10 Clever Moves That Got ASU Named America's "Most Innovative University"
Necessity really is, as Plato said, the mother of invention.
Arizona State University managed to earn the title “most innovative school” from the prestigious college rankers at U.S. News & World Report this year — despite the fact that Arizona leads the nation in higher education budget cuts. Number 2 and number 3? Cash-flush Stanford and MIT.
Here are 10 reasons ASU deserves the win:
10. ASU has streamlined the traditionally four-year bachelor's degree so ambitious students can graduate and get onto the job market in as little as two and a half years.

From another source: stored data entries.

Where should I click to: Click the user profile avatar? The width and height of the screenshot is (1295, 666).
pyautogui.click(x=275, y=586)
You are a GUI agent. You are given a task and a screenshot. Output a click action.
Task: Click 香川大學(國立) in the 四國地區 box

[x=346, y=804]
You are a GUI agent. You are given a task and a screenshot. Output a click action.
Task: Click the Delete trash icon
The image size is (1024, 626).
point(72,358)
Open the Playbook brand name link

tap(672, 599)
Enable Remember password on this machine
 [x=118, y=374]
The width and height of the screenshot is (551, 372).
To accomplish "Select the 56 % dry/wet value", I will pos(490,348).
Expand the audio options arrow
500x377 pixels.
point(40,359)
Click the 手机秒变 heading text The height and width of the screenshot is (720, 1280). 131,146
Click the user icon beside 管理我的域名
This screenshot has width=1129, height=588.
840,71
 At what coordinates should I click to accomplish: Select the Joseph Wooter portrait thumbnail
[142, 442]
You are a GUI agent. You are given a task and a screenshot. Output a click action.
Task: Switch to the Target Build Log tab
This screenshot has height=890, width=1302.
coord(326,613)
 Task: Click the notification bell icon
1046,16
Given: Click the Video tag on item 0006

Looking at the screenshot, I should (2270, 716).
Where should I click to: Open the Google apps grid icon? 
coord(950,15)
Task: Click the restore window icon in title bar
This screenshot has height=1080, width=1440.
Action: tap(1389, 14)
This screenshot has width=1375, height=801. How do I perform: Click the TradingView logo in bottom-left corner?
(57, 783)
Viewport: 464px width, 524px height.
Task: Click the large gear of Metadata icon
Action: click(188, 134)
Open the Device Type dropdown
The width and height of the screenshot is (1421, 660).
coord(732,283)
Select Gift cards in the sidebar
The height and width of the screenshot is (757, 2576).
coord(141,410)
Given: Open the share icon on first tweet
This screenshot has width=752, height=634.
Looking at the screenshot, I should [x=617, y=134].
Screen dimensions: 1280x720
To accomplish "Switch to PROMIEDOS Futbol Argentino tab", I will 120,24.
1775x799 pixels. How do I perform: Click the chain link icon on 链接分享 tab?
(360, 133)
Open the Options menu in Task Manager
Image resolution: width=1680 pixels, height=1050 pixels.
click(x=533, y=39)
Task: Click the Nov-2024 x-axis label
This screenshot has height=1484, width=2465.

9. In a first of its kind partnership, ASU has teamed with Starbucks to offer baristas no-strings-attached, free bachelor's degrees. Through the online program, Starbucks employees, many of whom are first-generation college students, also get guidance and support to help them cross the finish line. Nearly 2,000 Starbucks Employees have enrolled so far. The company has committed to putting 25,000 through school by 2025.
8. This year, ASU became the world's first university to offer students the opportunity to complete their freshman years online through massive open online courses (MOOCs), without even going through the application process. Students enrolled in ASU's Global Freshman Academy don't have to pay for the credit until they know they've passed. More than 12,500 people from 163 countries have signed up.
7. To decrease lag time between research and market application, ASU founded an intellectual-property-management organization, Arizona Technology Enterprise (AzTE), that has pushed the university into the top 10 among peers for invention disclosures, startups, and licensing agreements. So far, more than 70 companies have launched based on ASU discoveries.
6. ASU developed an online personality test to get teens thinking about college. Me3 matches middle and high school students with career paths that match their personalities and gives them advice on how best to get started.
5. ASU, aspiring to support students socially as well as academically, has developed an app that mines students' Facebook data and helps connect them with friends who have common interests.
4. Instead of simply stuffing 50 to 75 students into a lecture hall for math class and crossing its fingers that students catch on, ASU has started using web-based software to gauge which concepts each student understands and to suggest study materials for areas in which they struggle.
3. ASU has developed an eAdvisor system that monitors progress toward graduation and cracks the whip when students get off track. The idea is to decrease dropouts by making sure students select a field that suits their talents. If a student doesn't perform well in statistics courses for two semesters in a row, for example, eAdvisor may trade that psychology major they've been set on for something else.
2. In lieu of a long list of required classes, through its new project-based Modular Learning program, ASU lets students work on a single large project, such as designing robot tortoises or creating a sustainable food system, so they can learn through real world application.
1. ASU continually monitors the job landscape, anticipating market needs and creating new majors. The university was among the first in the country, for example, to launch a master's of science in business analytics, which teaches students how to harness the power of Big Data. In its first two years, the program has tripled in size.